• **EXERCISE OBJECTIVE**: Each line of the data below must be given again exactly as written.

• **Stored records**:
▼
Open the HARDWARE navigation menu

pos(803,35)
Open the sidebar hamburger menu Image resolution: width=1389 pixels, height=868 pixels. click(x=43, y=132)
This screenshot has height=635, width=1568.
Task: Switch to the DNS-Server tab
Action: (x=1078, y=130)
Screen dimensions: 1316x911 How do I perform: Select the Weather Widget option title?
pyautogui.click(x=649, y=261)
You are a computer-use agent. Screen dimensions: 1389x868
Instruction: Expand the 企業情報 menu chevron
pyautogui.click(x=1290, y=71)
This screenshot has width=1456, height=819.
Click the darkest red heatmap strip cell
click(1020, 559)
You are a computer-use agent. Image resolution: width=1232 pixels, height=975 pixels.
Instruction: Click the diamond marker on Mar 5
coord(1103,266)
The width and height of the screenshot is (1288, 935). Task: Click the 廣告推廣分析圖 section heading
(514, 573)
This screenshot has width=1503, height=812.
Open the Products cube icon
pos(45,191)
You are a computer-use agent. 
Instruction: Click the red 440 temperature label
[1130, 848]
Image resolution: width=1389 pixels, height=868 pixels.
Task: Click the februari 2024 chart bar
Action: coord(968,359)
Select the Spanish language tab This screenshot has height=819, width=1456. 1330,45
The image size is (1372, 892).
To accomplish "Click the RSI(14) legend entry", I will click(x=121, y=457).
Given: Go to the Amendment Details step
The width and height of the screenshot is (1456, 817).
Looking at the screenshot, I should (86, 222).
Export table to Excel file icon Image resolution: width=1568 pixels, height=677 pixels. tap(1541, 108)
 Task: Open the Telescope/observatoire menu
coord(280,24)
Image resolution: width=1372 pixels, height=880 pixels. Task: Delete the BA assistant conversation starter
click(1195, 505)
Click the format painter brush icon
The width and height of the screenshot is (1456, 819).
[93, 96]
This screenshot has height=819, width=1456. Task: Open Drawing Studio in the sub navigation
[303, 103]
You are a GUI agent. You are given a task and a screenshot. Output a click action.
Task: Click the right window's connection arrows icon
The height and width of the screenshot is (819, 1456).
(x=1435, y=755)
▲
• **EXPECTED ANSWER**:
Open the HARDWARE navigation menu

pos(803,35)
Open the sidebar hamburger menu Image resolution: width=1389 pixels, height=868 pixels. click(x=43, y=132)
This screenshot has height=635, width=1568.
Task: Switch to the DNS-Server tab
Action: (x=1078, y=130)
Screen dimensions: 1316x911 How do I perform: Select the Weather Widget option title?
pyautogui.click(x=649, y=261)
You are a computer-use agent. Screen dimensions: 1389x868
Instruction: Expand the 企業情報 menu chevron
pyautogui.click(x=1290, y=71)
This screenshot has width=1456, height=819.
Click the darkest red heatmap strip cell
click(1020, 559)
You are a computer-use agent. Image resolution: width=1232 pixels, height=975 pixels.
Instruction: Click the diamond marker on Mar 5
coord(1103,266)
The width and height of the screenshot is (1288, 935). Task: Click the 廣告推廣分析圖 section heading
(514, 573)
This screenshot has width=1503, height=812.
Open the Products cube icon
pos(45,191)
You are a computer-use agent. 
Instruction: Click the red 440 temperature label
[1130, 848]
Image resolution: width=1389 pixels, height=868 pixels.
Task: Click the februari 2024 chart bar
Action: coord(968,359)
Select the Spanish language tab This screenshot has height=819, width=1456. 1330,45
The image size is (1372, 892).
To accomplish "Click the RSI(14) legend entry", I will click(x=121, y=457).
Given: Go to the Amendment Details step
The width and height of the screenshot is (1456, 817).
Looking at the screenshot, I should (86, 222).
Export table to Excel file icon Image resolution: width=1568 pixels, height=677 pixels. tap(1541, 108)
 Task: Open the Telescope/observatoire menu
coord(280,24)
Image resolution: width=1372 pixels, height=880 pixels. Task: Delete the BA assistant conversation starter
click(1195, 505)
Click the format painter brush icon
The width and height of the screenshot is (1456, 819).
[93, 96]
This screenshot has height=819, width=1456. Task: Open Drawing Studio in the sub navigation
[303, 103]
You are a GUI agent. You are given a task and a screenshot. Output a click action.
Task: Click the right window's connection arrows icon
The height and width of the screenshot is (819, 1456).
(x=1435, y=755)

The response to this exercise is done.